Politics & Policy

Korea Is Not Quite Iraq

Hypocrisy in service to victory is no vice.

Hypocrisy is not always a bad thing when it is a matter of dealing with nuts with nuclear weapons. Although it is not surprising that both principled critics and cynics should call for sterner action right now against nuclear North Korea than they do against a non-nuclear Iraq, it is hard, after a sorry decade of appeasement, to move precipitously against a rogue nation that could ruin Tokyo or Seoul in a few minutes. The sad truth is that once an outlaw regime possesses nuclear weapons, it wins special consideration as the range of our own countermeasures diminishes — hence the mad scramble of utterly failed regimes in the post-Cold War era to acquire such expensive weapons in the first place, and in turn the importance not to appease them. Imagine the idea of a Kosovo war had Milosevic had one or two nukes.

APPLES AND ORANGES

There are a number of reasons why we should move right now on Iraq, but try to avoid a sudden use of military force against Korea. The first, of course, is the wisdom of hindsight: We wish Iraq not to become the problem of another North Korea. Precisely the fact that we have so few real choices against Pyongyang is good cause to ensure that we not repeat our mistake by allowing similar nuclear proliferation in Iraq. With a dozen or so Iraqi nukes, much of the world’s oil supply would be subject to atomic blackmail, and 20 or so countries in the region would be bullied by Saddam Hussein even as rational and opulent Japan and South Korea are now being intimidated by a lunatic North Korea.

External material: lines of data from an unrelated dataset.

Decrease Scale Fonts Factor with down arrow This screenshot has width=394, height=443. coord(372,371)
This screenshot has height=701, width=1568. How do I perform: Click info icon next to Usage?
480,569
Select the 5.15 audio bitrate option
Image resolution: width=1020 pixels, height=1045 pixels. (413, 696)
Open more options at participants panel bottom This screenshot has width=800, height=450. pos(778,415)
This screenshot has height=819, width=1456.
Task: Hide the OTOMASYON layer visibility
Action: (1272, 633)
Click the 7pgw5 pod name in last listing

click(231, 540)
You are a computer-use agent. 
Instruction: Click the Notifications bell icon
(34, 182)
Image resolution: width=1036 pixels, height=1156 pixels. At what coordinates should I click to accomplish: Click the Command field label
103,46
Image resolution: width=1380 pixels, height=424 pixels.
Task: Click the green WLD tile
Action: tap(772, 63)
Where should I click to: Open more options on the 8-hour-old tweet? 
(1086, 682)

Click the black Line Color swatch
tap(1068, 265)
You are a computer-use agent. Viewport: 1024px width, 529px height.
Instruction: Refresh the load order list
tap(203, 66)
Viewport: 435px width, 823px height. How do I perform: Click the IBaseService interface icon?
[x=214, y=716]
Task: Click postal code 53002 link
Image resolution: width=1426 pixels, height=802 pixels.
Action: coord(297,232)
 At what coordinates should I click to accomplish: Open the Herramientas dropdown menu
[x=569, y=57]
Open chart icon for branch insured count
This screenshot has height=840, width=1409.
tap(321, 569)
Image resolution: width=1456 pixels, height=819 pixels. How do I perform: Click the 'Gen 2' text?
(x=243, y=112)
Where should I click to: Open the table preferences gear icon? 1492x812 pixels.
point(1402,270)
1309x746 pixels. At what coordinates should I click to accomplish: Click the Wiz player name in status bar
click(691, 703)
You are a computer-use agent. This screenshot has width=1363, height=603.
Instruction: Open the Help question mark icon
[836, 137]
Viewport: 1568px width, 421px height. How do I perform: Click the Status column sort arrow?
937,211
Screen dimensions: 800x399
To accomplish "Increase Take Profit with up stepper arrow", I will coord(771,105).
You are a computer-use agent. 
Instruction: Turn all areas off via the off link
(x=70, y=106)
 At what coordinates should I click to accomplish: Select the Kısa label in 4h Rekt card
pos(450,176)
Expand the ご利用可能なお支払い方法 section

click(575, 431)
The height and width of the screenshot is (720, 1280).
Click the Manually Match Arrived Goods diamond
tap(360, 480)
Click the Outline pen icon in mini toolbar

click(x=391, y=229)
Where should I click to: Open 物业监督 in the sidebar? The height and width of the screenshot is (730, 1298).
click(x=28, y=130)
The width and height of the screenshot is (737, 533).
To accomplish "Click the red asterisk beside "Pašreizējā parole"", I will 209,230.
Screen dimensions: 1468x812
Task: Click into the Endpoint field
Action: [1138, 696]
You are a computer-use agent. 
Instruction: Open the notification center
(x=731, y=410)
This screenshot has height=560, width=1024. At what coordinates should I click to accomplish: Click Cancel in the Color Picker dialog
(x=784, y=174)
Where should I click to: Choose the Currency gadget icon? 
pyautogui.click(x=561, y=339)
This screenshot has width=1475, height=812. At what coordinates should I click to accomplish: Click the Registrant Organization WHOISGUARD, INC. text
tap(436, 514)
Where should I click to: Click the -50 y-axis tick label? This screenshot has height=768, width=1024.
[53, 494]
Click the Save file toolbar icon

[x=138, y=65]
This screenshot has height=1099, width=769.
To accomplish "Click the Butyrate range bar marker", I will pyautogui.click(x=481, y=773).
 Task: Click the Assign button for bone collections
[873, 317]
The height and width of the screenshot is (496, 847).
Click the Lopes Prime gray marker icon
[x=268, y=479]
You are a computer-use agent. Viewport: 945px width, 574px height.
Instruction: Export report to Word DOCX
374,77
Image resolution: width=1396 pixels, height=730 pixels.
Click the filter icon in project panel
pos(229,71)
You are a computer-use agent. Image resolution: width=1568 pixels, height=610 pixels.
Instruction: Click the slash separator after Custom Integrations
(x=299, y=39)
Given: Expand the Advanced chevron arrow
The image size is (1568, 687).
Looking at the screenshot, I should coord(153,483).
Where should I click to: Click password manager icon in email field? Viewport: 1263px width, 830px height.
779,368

Second, we are already at war with Iraq and have been since 1991, when it broke all of the armistice agreements that had ended the first Gulf War. Those who question that glum assessment should ask what would happen if American ships and planes took a brief vacation from patrolling the no-fly zones and the Persian Gulf. I fear that thousands of dead Kurds and Shiites, coupled with tons of new destructive weapons at Iraqi ports, would be the immediate answer. True, we have thousands of troops at the tripwire in both the Middle East and North Korea, but so far they are already in daily combat in the former, but not yet in the latter.

Third, the geopolitical situation of the two regions is both similar and yet different. Sustained containment offers greater hope of regime collapse in North Korea than in Iraq. Whereas there is not a democracy or a successful balanced economy anywhere near Baghdad, Japan, and South Korea now loom large right by Pyongyang. Iraqis see little freedom and affluence in a Jordan or Saudi Arabia, while North Koreans are surrounded by radically different, democratic, rich — and strong — states just a few miles away. Iraq has oil that can sustain even its mismanaged and brutal lunacracy; North Korea has no natural resources to fuel its state criminality, and is at the point of collapse in desperate need of basic energy.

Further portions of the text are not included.